Problem to work on ->
Word-for-word transcription needed. Include every entry below but no pictures.
╭─ Input records
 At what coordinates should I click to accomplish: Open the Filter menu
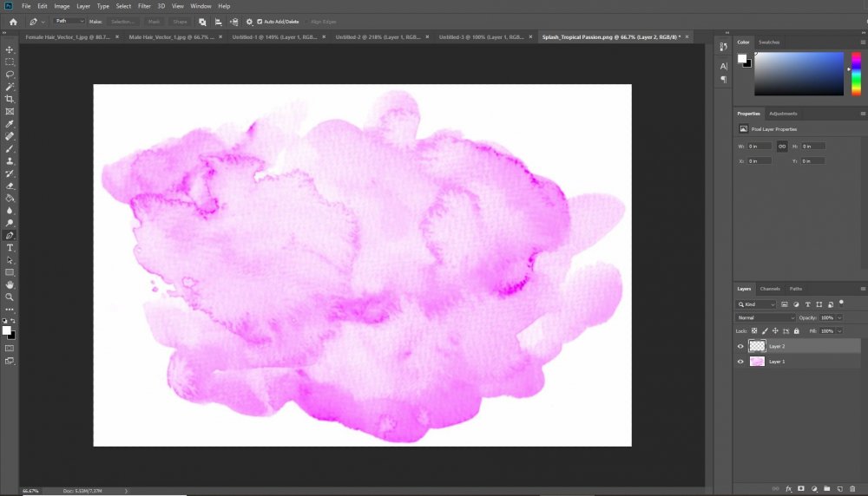[x=144, y=6]
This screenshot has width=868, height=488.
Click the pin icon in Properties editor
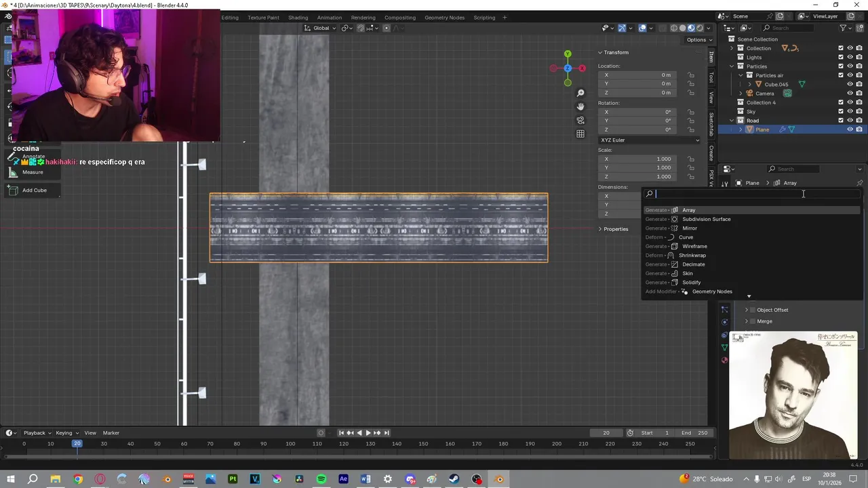click(859, 183)
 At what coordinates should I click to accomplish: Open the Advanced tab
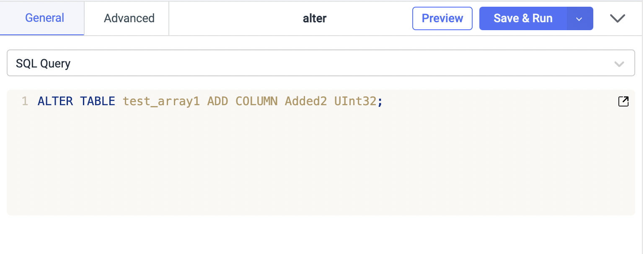129,18
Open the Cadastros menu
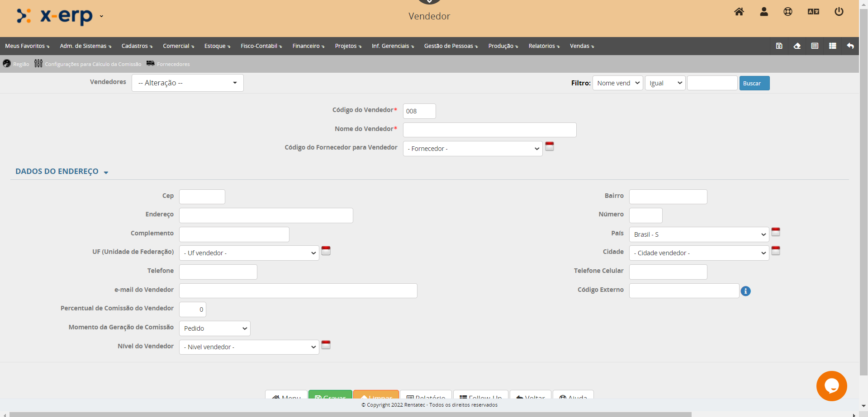The height and width of the screenshot is (417, 868). tap(137, 46)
╰─
Exercise result ->
 At what coordinates should I click to accomplish: Open the Filter menu
[x=144, y=6]
This screenshot has width=868, height=488.
Click the pin icon in Properties editor
click(859, 183)
 At what coordinates should I click to accomplish: Open the Advanced tab
129,18
Open the Cadastros menu
The height and width of the screenshot is (417, 868). tap(137, 46)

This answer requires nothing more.